▶ [Selected excerpt]
════════════════════

What’s The Best Number Of People To Travel With?
March 14, 2010 § Leave a comment
(This was an article I wrote for the X-Trekkers Facebook Page)
I walked back into the hostel weary and weak. I felt like a defeated man. After letting my backpack collapse to the floor, I too followed suit onto the bed. But this wasn’t physical exhaustion. Psychologically I was drained. What turned out to be a potentially hyped-up trip to Ha Long Bay with five of my fellow volunteers turned out to be a nightmare.
Sure, we got the deal at a bargain. But the trip was full of dissatisfaction and unhappiness. Some of us were unhappy with the overly-choreographed nature of the trip, and partly blamed the person who got the tickets to the tour. I was unhappy with the dubious nature of the hotel we stayed at, where the receptionist, waiter, and bell-boy were the same person. We didn’t get our kayaking trip on the boat, and the Danish girls harangued the poor Vietnamese boatman about it too. That’s what you get for trying too hard to save money for a trip.
Some of us wanted to dine at western styled restaurants, after having days and days of rice. Others thought it was ridiculous to come all the way to Vietnam to order pizza.
Although its all water under the bridge now, our trip to one of Vietnam’s famed breathtaking UNESCO world heritage sites left some us with a bitter taste about traveling in large groups. What, then, is the best number of people to travel with?

════════════════════

▶ [Written exercise 1]
Answer these about the travel article:
(a) How many fellow volunteers went with the writer to Ha Long Bay?
(b) What trip on the boat did the group not get?
(c) What did some of the group think was ridiculous?
▶ [Written exercise 2] Reproduce everything in the travel article from "Some of us wanted" down to "to order pizza.".
Rely on the travel article and nothing else.

▶ [Dataset entries]
════════════════════

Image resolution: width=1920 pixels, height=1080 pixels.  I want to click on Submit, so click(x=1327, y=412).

════════════════════

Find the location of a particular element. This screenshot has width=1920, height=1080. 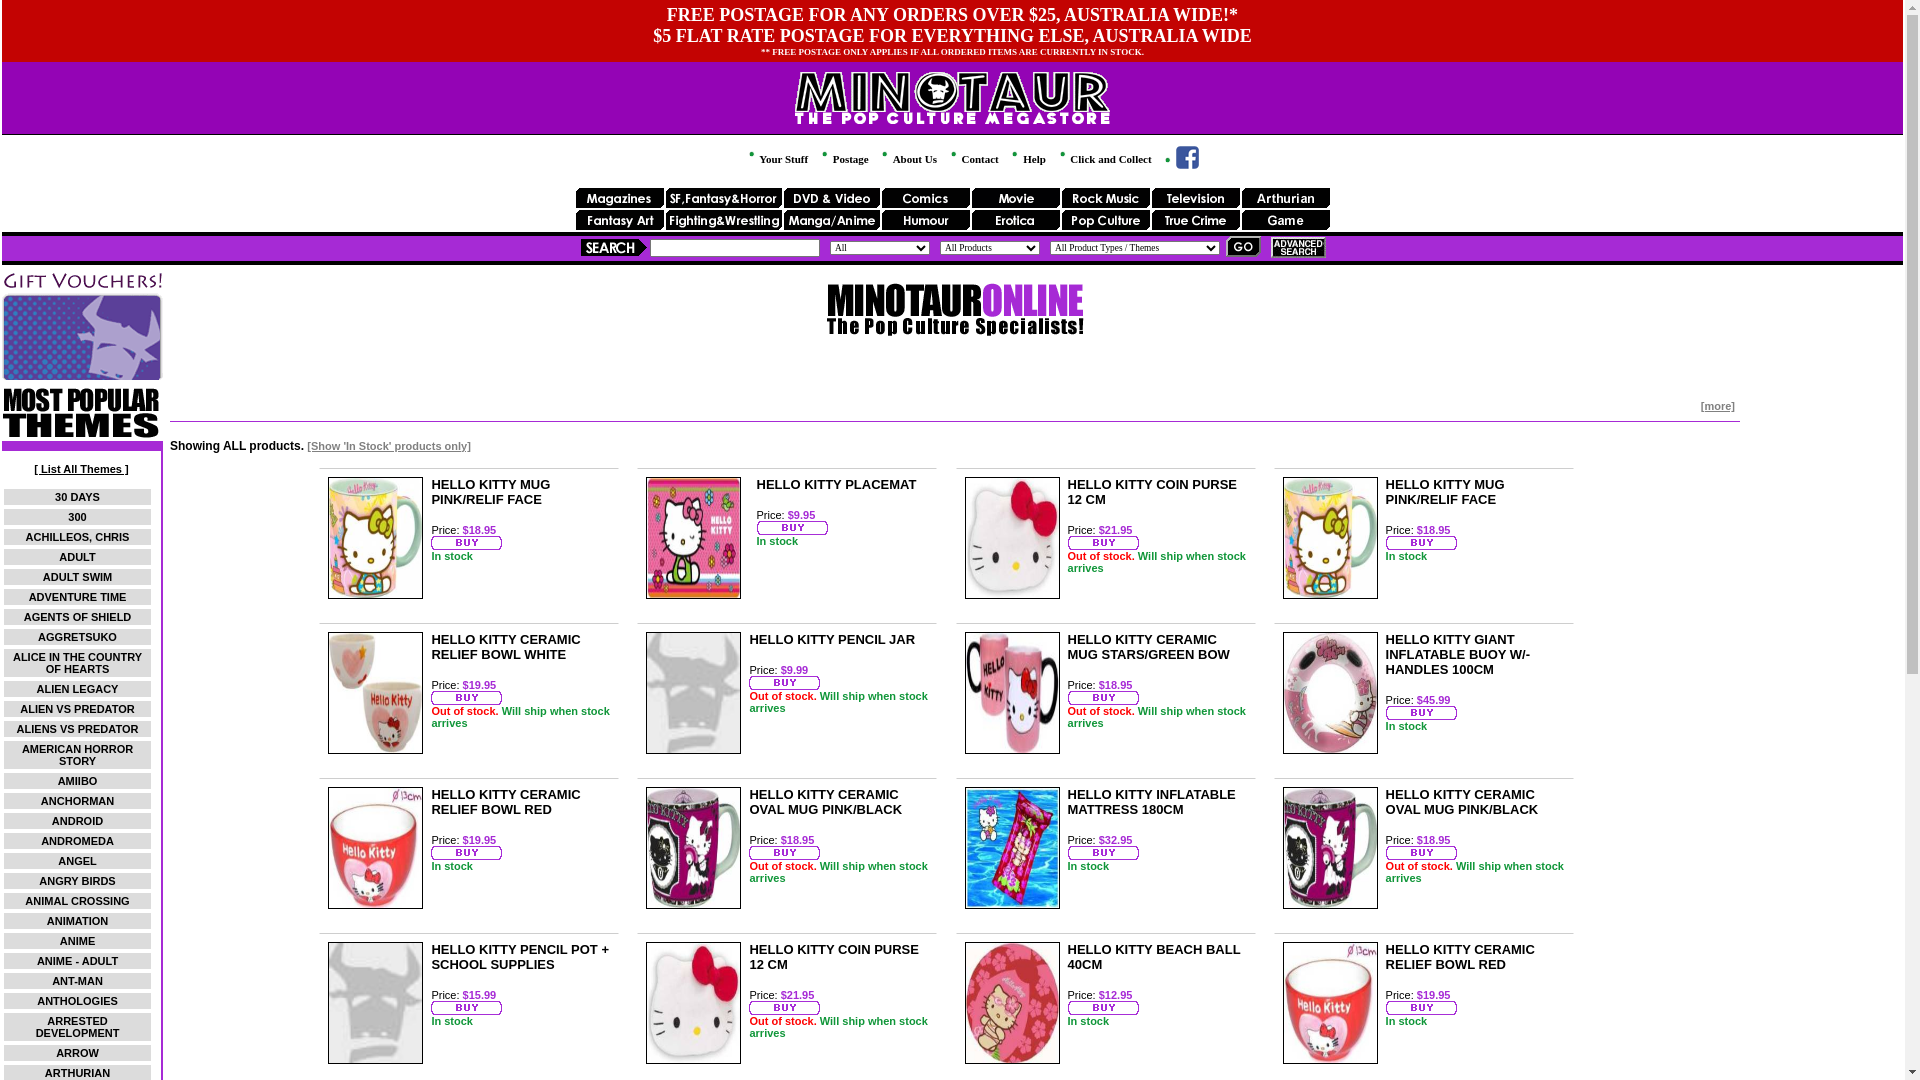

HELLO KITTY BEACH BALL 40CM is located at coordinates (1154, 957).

════════════════════

▶ [Task answer 1]
(a) Five.
(b) Their kayaking trip.
(c) Coming all the way to Vietnam to order pizza.

▶ [Task answer 2]
Some of us wanted to dine at western styled restaurants, after having days and days of rice. Others thought it was ridiculous to come all the way to Vietnam to order pizza.